Litigating Authority for the FDA
55 Pages Posted: 25 Apr 2022 Last revised: 1 Dec 2022
Date Written: March 1, 2022
The Food and Drug Administration (FDA), like most federal agencies, is a captive client. Its “lawyer,” the Department of Justice (DOJ), ultimately decides whether and when to sue. When FDA goes to court, a DOJ lawyer decides what arguments to make, and whether to appeal if they lose. But Congress could, and perhaps should, change this arrangement. In this Article, I discuss the prospect of independent litigation authority—the authority to conduct litigation without DOJ—for the FDA.
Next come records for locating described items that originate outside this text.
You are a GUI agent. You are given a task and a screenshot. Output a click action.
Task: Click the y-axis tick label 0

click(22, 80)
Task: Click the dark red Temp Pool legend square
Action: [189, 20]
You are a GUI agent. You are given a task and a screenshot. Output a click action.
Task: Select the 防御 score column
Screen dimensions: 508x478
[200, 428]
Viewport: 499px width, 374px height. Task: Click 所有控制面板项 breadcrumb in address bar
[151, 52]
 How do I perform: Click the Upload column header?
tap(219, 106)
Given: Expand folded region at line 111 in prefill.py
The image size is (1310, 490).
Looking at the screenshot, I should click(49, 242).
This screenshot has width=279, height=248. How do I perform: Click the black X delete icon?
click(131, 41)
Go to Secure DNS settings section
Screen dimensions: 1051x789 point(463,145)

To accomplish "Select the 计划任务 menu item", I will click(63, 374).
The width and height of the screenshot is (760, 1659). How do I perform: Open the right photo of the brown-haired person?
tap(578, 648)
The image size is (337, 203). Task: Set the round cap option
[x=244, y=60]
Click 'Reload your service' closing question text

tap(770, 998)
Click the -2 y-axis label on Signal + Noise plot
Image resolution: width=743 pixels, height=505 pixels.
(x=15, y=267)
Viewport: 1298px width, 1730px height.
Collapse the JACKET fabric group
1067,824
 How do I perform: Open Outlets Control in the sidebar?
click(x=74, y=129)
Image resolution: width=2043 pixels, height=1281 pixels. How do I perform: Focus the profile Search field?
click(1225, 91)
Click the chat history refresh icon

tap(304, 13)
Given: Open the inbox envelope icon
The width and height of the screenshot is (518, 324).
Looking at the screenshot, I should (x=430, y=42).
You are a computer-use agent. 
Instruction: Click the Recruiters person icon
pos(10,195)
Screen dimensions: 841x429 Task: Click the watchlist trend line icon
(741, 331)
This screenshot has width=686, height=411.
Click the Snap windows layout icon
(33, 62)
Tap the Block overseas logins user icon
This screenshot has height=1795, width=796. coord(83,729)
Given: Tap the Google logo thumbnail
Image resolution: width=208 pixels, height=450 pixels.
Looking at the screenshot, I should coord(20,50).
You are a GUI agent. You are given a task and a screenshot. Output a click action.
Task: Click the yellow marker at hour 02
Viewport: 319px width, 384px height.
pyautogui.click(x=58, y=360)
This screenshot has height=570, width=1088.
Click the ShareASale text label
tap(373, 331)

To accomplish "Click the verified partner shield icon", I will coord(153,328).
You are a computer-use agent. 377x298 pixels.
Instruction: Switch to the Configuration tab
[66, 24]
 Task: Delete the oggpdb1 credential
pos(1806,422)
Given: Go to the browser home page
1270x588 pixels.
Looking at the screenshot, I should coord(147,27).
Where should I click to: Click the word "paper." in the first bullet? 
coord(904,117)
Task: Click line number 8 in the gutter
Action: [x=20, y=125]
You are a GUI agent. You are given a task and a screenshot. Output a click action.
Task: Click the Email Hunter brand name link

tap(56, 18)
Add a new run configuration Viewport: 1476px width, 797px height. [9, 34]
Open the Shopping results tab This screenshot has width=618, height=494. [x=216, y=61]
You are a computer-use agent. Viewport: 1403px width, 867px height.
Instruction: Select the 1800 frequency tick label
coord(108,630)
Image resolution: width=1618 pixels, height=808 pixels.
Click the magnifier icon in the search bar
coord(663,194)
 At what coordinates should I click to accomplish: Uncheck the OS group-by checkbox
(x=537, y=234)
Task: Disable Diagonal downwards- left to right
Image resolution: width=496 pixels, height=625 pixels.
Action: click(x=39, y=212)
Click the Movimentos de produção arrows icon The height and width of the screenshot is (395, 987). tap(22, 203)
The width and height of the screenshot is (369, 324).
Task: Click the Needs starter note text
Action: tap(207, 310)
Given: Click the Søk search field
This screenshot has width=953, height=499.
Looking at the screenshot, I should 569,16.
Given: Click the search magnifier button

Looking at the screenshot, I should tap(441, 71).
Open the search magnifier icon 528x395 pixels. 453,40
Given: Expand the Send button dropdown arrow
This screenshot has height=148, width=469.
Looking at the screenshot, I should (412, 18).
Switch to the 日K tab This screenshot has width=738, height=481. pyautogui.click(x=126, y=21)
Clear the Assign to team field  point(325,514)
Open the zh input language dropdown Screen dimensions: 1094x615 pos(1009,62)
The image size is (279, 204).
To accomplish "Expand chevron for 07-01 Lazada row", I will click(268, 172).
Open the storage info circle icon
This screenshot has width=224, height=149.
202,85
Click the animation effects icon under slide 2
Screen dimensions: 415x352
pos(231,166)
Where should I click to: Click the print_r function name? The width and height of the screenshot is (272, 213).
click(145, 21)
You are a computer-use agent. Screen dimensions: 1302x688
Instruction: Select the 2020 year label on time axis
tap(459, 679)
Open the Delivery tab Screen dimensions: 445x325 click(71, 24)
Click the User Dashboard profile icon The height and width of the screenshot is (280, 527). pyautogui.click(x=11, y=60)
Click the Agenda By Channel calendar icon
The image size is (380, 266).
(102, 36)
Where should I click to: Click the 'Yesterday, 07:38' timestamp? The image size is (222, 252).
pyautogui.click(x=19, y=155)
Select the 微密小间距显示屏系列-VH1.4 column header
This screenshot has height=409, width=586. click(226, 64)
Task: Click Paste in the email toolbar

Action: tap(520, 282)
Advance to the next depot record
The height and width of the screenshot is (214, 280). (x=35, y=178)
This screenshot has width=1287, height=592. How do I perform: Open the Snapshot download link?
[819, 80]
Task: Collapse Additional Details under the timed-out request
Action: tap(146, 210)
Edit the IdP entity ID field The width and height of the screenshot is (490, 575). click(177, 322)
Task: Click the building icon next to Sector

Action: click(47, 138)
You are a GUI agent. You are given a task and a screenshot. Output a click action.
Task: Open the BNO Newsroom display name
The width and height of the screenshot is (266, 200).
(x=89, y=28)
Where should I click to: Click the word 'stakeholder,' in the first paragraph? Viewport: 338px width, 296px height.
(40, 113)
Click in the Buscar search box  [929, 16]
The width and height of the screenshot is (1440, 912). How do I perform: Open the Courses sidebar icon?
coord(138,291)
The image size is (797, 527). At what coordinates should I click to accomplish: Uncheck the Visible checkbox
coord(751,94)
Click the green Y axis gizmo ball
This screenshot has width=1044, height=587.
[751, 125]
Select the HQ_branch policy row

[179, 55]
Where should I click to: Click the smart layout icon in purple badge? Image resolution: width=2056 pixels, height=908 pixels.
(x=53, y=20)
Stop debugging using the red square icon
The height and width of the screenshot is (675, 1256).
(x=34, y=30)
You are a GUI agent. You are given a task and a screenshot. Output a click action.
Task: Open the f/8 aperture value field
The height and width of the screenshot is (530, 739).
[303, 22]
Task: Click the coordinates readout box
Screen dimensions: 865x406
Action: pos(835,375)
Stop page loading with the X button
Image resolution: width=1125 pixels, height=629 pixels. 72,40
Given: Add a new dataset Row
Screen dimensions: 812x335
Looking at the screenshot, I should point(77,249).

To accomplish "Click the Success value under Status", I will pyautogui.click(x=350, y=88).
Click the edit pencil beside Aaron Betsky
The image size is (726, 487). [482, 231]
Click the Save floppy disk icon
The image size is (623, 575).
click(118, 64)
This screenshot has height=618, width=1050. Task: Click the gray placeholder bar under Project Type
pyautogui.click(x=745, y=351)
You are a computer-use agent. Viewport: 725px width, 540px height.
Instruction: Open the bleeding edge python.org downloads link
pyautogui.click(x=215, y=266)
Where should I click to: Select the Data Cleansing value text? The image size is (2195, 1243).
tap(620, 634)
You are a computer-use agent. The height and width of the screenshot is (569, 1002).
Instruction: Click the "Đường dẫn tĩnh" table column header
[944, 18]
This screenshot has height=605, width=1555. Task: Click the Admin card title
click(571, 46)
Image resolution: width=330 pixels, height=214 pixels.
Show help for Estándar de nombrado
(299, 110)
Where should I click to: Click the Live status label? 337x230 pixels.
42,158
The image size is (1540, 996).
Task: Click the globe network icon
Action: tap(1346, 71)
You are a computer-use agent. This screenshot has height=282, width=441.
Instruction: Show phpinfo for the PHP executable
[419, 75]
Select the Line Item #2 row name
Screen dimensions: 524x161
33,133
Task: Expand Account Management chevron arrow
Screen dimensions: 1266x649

Because FDA and DOJ must cooperate to litigate cases, their working relationship profoundly influences federal policy, especially enforcement decisions. Drawing on twenty semi-structured interviews with former DOJ and FDA attorneys, I provide the first qualitative empirical account of the interaction between these powerful agencies. I find that three key tensions between the agencies shape enforcement policy: (1) DOJ makes use of its authority to decline and delay FDA referrals and to direct key decisionmaking in litigation, limiting FDA’s preferred implementation of the Food, Drug, and Cosmetic Act; (2) the agencies have distinct, yet overlapping, enforcement priorities; and (3) DOJ control can result in more enforcement, with DOJ pursuing cases without consulting FDA, or over FDA’s objection, and pushing FDA to take on others. Drawing upon these findings, I propose and defend a reallocation of litigation authority in which Congress would grant FDA independent authority over civil—but not criminal—litigation.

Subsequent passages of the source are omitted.